+++ The data
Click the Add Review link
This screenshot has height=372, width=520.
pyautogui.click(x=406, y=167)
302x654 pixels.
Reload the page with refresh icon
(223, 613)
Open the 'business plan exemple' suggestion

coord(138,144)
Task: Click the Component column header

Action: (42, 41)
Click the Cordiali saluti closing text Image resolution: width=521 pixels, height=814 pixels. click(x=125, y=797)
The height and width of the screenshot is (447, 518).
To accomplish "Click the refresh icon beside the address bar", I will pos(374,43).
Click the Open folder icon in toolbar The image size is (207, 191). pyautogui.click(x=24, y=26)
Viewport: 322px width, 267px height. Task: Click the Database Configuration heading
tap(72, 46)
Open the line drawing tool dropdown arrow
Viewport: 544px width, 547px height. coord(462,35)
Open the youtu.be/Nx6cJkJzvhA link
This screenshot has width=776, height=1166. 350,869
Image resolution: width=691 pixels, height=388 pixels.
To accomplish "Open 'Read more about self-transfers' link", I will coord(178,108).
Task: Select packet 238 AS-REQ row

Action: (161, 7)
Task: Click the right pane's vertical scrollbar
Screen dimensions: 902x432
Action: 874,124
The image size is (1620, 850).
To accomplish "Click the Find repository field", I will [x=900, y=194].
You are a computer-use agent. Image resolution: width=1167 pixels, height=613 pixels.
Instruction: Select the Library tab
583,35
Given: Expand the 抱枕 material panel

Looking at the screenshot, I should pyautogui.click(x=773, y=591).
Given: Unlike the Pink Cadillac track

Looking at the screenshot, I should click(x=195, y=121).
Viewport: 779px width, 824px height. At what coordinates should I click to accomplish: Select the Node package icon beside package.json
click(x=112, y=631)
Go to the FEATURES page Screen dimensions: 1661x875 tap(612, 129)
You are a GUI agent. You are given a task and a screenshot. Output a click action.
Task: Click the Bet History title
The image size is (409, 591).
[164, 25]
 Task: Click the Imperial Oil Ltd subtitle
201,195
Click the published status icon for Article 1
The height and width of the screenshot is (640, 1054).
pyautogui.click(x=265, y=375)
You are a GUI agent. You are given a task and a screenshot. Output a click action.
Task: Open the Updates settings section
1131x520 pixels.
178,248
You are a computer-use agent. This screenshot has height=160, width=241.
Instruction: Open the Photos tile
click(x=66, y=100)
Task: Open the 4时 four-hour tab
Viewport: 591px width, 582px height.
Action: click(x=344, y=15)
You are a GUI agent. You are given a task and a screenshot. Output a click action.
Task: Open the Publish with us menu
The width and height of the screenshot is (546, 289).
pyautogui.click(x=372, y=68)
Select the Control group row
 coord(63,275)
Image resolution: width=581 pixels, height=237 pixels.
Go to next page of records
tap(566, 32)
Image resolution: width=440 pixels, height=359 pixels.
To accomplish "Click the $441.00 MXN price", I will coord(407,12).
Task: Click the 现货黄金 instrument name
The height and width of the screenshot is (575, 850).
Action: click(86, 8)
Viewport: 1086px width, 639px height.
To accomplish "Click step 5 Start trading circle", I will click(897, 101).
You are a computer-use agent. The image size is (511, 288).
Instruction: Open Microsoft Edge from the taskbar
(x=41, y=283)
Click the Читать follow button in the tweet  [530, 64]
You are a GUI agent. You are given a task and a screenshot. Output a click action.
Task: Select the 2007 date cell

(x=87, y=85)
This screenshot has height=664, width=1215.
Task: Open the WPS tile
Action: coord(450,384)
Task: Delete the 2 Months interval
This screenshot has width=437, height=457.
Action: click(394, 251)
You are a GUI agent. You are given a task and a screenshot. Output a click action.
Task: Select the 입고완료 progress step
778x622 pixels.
++++++
Reprint exactly the lines above that start at the one with "The image size is (409, 591)." and end at the one with "Task: Open the 4时 four-hour tab", keeping both and adding none.

**Answer below:**
The image size is (409, 591).
[164, 25]
 Task: Click the Imperial Oil Ltd subtitle
201,195
Click the published status icon for Article 1
The height and width of the screenshot is (640, 1054).
pyautogui.click(x=265, y=375)
You are a GUI agent. You are given a task and a screenshot. Output a click action.
Task: Open the Updates settings section
1131x520 pixels.
178,248
You are a computer-use agent. This screenshot has height=160, width=241.
Instruction: Open the Photos tile
click(x=66, y=100)
Task: Open the 4时 four-hour tab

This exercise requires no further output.